Up to and including the line with "Endo Stars (43, 940)", reproduce the listing below exactly, beginning at its first line.

━━ MATERIAL FOR THE TASK ━━

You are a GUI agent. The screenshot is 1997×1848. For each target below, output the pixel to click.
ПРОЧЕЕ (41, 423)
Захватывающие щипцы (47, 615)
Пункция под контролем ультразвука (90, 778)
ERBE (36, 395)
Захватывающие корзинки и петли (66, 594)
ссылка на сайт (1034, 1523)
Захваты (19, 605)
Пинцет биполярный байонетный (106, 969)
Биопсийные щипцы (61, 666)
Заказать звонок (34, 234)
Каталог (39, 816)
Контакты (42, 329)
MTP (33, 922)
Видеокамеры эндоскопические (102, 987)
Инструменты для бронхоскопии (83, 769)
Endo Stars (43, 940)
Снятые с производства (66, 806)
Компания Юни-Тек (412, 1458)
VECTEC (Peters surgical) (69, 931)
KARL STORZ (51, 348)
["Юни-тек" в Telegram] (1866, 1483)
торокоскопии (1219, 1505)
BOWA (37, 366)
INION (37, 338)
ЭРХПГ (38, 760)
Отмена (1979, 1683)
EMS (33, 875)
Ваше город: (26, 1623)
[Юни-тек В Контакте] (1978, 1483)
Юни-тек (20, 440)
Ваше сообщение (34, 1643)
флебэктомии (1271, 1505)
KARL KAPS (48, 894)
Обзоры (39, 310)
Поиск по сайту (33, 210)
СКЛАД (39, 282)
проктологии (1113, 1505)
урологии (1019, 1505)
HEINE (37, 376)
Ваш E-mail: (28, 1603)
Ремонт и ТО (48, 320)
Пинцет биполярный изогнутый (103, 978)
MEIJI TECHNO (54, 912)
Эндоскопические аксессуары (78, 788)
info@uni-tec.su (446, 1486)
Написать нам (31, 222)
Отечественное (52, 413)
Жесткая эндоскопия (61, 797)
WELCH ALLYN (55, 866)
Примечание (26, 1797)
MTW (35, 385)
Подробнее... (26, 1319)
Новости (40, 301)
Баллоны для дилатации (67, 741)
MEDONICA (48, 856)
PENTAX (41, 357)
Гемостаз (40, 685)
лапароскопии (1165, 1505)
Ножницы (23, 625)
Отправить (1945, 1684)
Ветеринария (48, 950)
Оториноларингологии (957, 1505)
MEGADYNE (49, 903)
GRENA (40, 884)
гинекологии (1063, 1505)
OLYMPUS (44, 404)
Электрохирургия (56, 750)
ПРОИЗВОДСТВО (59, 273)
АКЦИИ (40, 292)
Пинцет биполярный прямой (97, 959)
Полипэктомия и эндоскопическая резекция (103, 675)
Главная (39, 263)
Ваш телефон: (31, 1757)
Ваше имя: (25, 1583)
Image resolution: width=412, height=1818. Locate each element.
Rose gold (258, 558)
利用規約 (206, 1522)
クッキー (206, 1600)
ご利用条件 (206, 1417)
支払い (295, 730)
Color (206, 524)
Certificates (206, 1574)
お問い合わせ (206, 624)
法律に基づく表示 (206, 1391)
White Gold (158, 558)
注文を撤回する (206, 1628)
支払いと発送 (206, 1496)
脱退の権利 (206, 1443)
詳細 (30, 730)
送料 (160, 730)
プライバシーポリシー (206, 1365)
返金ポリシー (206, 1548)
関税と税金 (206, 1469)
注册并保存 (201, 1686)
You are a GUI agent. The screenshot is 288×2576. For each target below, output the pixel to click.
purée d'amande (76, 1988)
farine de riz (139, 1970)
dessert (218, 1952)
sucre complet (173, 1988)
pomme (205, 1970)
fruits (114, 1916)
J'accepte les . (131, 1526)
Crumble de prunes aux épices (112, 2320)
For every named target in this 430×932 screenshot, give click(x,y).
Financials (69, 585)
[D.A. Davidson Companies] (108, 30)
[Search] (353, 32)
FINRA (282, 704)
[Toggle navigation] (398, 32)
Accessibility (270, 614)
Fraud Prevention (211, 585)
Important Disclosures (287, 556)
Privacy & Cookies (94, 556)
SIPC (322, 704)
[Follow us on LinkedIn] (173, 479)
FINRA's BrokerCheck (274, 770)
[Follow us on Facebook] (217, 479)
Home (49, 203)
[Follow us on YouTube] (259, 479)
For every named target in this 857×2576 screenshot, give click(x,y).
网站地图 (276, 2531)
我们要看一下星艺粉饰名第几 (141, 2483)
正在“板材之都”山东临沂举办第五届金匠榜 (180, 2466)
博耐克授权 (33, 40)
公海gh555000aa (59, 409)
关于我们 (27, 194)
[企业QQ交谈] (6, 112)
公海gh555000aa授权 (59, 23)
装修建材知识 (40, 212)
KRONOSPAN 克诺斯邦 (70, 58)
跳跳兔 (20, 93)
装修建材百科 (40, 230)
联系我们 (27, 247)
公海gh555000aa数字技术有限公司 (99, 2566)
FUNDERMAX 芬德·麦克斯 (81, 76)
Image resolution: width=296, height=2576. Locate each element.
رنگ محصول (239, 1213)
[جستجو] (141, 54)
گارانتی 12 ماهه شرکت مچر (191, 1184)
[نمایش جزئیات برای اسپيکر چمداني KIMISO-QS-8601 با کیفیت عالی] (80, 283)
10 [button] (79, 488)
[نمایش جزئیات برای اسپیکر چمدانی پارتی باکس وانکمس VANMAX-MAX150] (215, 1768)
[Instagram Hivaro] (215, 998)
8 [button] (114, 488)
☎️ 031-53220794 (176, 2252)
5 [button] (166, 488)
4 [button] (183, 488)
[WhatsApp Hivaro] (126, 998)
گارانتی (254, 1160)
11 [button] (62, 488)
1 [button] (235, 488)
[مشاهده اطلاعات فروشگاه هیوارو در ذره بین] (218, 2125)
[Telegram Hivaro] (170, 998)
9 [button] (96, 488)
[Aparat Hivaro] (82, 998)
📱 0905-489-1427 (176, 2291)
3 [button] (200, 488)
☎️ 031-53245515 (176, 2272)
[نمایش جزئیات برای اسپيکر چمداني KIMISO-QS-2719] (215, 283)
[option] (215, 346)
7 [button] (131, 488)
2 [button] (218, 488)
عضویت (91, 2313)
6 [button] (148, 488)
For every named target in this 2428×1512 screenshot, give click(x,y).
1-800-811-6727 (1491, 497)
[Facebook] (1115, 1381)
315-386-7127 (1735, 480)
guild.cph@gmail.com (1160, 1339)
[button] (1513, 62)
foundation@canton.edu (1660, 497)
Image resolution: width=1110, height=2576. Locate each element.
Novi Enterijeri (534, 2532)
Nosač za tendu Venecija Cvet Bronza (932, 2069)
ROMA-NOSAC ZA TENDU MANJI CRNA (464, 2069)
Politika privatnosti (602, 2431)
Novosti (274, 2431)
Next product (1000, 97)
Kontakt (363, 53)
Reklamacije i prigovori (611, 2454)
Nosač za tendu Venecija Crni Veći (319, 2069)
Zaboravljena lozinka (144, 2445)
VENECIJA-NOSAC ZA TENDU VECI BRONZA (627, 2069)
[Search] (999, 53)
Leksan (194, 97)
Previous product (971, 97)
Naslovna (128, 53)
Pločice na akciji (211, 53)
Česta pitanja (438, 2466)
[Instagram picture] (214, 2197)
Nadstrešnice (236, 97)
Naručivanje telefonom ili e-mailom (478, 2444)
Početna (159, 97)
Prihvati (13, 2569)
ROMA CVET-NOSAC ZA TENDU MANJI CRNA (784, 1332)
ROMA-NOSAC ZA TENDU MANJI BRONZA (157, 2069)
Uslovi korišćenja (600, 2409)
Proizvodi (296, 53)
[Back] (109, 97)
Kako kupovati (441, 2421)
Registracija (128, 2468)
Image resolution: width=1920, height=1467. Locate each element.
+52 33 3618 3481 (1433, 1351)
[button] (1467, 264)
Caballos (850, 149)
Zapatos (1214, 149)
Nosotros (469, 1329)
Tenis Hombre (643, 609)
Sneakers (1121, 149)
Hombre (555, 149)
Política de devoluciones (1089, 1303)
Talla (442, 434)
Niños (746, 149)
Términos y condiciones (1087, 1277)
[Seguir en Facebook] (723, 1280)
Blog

━━━

▶ **TASK RESULT**:
You are a GUI agent. The screenshot is 1997×1848. For each target below, output the pixel to click.
ПРОЧЕЕ (41, 423)
Захватывающие щипцы (47, 615)
Пункция под контролем ультразвука (90, 778)
ERBE (36, 395)
Захватывающие корзинки и петли (66, 594)
ссылка на сайт (1034, 1523)
Захваты (19, 605)
Пинцет биполярный байонетный (106, 969)
Биопсийные щипцы (61, 666)
Заказать звонок (34, 234)
Каталог (39, 816)
Контакты (42, 329)
MTP (33, 922)
Видеокамеры эндоскопические (102, 987)
Инструменты для бронхоскопии (83, 769)
Endo Stars (43, 940)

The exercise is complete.